I see two people who are absolutely non-descript, who are completely powerless in the face of cultural and political forces and yet God’s love come to them and God’s love comes to the world through them. It comes to and through Joseph who time and again lays aside his life, his dreams, his aspirations, his security, his prosperity, and his reputation to care for and nurture the love of God in his midst. In today’s world we might say that he puts down the remote and packs away the golf clubs and gives everything of himself to those who depended upon him.

In a violent and risky world, Joseph creates a place where it was safe for God’s love to come into the world. I think we do the same thing today whenever we work to sustain nurturing communities. Everything we put into this church building and into our common life is a way we create and sustain a place where it is safe for God’s love to come into the world. And what we do here is a sign for the work we can and should do in our neighborhoods and schools and places of work. We lay aside our selves in order to create avenues for God’s love to make safe passage into the world.

And if God’s love comes to and through Joseph as he lays aside himself, it comes to and through Mary as she gives of herself. I am thinking about this in a whole new way after reading a poem by Shelly Wagner called “Birth of a Child.” Shelly is Marty Wilson and Bunny Lewis’ cousin and she wrote this poem reflecting on the birth of her son, Andrew:

The birth began with a silent splash,
my womb bleeding.
The crown of the baby’s head
opened my body
like a camera lens
photographing the end of our union.
A doctor’s hands
as large as the child’s torso
freed the right shoulder,
then the left,
allowing the wet, slippery little boy
to appear.
The child was laid like a gift on my breast.
Our heart’s duet continued.
My heart would not stop
pumping our blood
through the thick blue braid of veins,
its pulse pounded like a fist
to protest sterile scissors
cutting our connection.

For me the image of the son resting on the mother’s chest while still connected by the umbilical cord is very powerful. I wonder if Mary, barely fourteen at the time, had a moment like that with her first-born Son? Did the Son of God rest against her breast while her heart continued to beat for the two of them? I would like to think it happened just that way. It is such a wonderful image of God’s love coming into the world through a person.

Obviously you and I can’t give birth to God’s love like that in a literal sense, but perhaps we can in a spiritual sense. Perhaps we can see ourselves like Joseph laying aside our lives to safeguard a place for God’s love to appear. And perhaps like Mary we can imagine God’s love emerging into the world through us; through what we say and do and offer to one another. Some of us may lean more toward safeguarding, others toward birthing, but each of us does both.
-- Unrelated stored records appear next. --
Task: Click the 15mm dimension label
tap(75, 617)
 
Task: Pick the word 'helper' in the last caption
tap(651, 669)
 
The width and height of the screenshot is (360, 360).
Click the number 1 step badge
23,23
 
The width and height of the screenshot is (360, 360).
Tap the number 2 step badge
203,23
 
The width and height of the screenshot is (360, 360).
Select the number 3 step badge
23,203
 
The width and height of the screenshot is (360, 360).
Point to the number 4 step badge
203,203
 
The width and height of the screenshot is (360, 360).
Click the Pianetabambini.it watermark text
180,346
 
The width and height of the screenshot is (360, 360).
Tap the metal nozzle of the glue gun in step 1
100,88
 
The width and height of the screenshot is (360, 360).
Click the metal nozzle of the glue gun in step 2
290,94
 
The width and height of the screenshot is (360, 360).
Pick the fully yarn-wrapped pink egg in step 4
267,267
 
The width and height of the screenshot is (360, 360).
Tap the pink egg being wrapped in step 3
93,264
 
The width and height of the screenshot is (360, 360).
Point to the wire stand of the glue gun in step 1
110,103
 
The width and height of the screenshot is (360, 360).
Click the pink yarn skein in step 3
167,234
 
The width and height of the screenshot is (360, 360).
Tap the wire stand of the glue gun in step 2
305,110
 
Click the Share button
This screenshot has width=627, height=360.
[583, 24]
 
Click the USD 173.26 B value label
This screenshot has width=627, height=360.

I spent a little time yesterday at Wal-Mart, hardly the place where one would suspect God’s love to emerge. I was there to purchase a turkey and trimmings for our Food Pantry, which tomorrow will be overrun by folks whose best hope for a celebratory Christmas meal is in our hands. At Thanksgiving I quoted a line by James Joyce who described a sad, harried figure as being a “stranger to the feasts of life.” If we Episcopalians know anything, we know the value of a family feast. And for me, navigating the chocked aisles of Wal-Mart became an avenue for God’s love to come into the world through me. It was a time, brief and not at all difficult, for me to be Joseph, for me to be Mary.

When you look at Joseph and Mary, what of yourself do you see?